Historias de desamor

Llorar por amor
Ilustración: Luis Eduardo Toapanta.

La primera vez lloré porque había que llorar. Porque mi mamá, mis amigas, mis primas y tías dijeron que “el primer amor te marca” y “había que llorarlo”. Teníamos quince años. Éramos zanahorios. No nos drogábamos ni tomábamos en los parques como se usaba en la época. Nuestro plan era caminar por la ciudad, meternos a lugares extraños y tomar café reuniendo monedas en lugares serios en los que nos sentíamos niños disfrazados de adultos.

Por aquella época yo abandoné el colegio y me dediqué a hacer miles de cursos: literatura, fotografía, acuarela, francés. Una noche, mi novio me llamó al teléfono fijo y me dijo, con justa razón, que, si no les daba más tiempo a nuestros recorridos y cartas, sería mejor terminar. Sin reparos y haciéndome la dura, le dije que bueno, que termináramos.

Un poco (o mucho) porque quería experimentar lo que era “terminar una relación”. Cuando colgué el teléfono pensé que ese era el momento en el que, se suponía, había que llorar, y como siguiendo un manual de instrucciones derramé unas cuantas lágrimas para poder contarlo.

La segunda vez lloré por un músico. No me enamoré de él sino de su casa, que parecía salida de una película romántica. Me enamoré de sus sánduches de salmón, de la idea de tener un novio músico, de la experiencia de ducharnos juntos por primera vez o de ver las estrellas a través de una claraboya mientras escuchábamos, acostados en la alfombra, una banda indie totalmente nueva para mí.

Enamorarse de otra persona es enamorarse de otro mundo. Pero esta vez sí me dolió cuando me enteré de que el señor también tenía otra novia, a la que también preparaba sánduches de salmón y le mostraba el cielo desde la alfombra.
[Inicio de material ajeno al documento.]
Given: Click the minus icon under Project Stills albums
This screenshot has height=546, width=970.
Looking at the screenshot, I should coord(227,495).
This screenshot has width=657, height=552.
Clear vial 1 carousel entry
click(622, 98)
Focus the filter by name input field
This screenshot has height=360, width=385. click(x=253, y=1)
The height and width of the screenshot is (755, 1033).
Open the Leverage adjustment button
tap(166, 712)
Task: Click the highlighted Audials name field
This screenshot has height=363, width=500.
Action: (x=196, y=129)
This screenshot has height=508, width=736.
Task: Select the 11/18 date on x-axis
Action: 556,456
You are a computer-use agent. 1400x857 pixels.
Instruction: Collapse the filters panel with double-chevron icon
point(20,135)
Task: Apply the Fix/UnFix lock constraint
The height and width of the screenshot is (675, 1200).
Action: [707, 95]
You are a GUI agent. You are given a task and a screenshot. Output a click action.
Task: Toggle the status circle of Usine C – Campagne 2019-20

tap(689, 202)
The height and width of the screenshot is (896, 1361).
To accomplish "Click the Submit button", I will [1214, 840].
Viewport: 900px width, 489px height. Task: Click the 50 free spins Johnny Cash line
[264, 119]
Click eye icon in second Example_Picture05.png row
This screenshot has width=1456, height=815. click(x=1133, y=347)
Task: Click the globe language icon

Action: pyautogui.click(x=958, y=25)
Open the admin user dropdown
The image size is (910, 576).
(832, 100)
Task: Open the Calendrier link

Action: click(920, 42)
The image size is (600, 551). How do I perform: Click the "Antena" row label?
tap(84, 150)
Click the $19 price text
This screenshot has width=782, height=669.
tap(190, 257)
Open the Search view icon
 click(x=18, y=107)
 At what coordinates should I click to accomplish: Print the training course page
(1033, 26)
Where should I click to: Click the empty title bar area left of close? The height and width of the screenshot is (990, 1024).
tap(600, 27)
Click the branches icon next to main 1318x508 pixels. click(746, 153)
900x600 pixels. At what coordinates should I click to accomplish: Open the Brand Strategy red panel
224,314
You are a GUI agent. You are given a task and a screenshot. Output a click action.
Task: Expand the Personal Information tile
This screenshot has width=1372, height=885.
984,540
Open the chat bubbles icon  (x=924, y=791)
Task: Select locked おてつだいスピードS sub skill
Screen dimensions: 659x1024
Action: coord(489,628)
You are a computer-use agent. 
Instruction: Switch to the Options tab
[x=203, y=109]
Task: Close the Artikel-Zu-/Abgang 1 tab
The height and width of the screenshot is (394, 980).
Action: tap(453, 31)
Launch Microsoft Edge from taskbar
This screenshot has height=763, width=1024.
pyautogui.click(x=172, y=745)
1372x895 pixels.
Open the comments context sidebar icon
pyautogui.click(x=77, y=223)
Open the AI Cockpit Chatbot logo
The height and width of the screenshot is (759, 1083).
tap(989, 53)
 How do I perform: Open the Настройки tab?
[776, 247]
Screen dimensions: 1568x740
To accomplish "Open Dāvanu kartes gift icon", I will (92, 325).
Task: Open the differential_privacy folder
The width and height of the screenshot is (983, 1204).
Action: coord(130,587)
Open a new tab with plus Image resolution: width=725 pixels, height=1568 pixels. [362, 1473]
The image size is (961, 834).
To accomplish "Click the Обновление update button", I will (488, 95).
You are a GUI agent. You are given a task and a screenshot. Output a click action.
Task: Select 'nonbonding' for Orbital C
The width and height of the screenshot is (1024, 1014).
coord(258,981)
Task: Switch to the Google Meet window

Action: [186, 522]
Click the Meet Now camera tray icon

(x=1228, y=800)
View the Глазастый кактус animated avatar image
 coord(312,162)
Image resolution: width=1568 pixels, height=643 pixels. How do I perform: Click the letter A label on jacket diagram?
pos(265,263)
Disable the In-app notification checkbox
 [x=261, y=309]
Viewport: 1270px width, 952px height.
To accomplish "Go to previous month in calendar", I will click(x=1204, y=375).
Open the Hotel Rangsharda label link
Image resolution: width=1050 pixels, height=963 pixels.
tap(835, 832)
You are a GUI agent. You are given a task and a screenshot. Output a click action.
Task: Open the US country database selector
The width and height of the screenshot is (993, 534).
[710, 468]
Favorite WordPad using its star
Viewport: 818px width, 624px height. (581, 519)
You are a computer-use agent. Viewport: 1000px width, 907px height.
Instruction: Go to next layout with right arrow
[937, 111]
Si nos hubiéramos casado, para separarnos luego, ahora viviría en esa casa.

La tercera vez mi novio me llevaba diez años y tenía un mundo completamente distinto al mío. Yo me acababa de independizar y había alquilado un cuarto sencillo (demasiado sencillo) en La Floresta. Para sobrevivir trabajaba en un local de libros usados al que ya dedicaré algún texto. Mientras él vivía en Cumbayá, yo sobrevivía en mi mediagua que olía a cemento fresco; mientras él recibía cada mes un sueldo fijo, yo no tenía dinero en la billetera, es más, ni siquiera tenía billetera.

Cuando conseguí mi primer trabajo en un canal de televisión y me cambié a una casa más cool (que seguro hubiera estado a la altura de sus expectativas), él ya me había dejado. Un buen día apagó su celular y después mandó un mail diciendo que “sigamos siendo amigos”. Lloré a grito pelado al frente de mis nuevos jefes, y en mí nació el ideal de una indemnización por rupturas del corazón. Si la vida no puede ser a mi manera, al menos que alguien me pague por soportarla.

Ahora que miro desde la ventana estos dolores que alguna vez me desgarraron, pienso en las personas que ahora mismo están siendo abandonadas y recuerdo un meme. Proponía que al empezar una relación los implicados abrieran una cuenta en común y depositaran un dólar diario.

Entonces, si alguien terminaba la relación, el que quedara más afectado por lo menos se quedaría con la plata. Si la relación seguía en pie al cabo de un año, ambos utilizarían ese dinero para ir de vacaciones. Y, por supuesto, renovarían la cuenta. No es, para nada, una mala idea.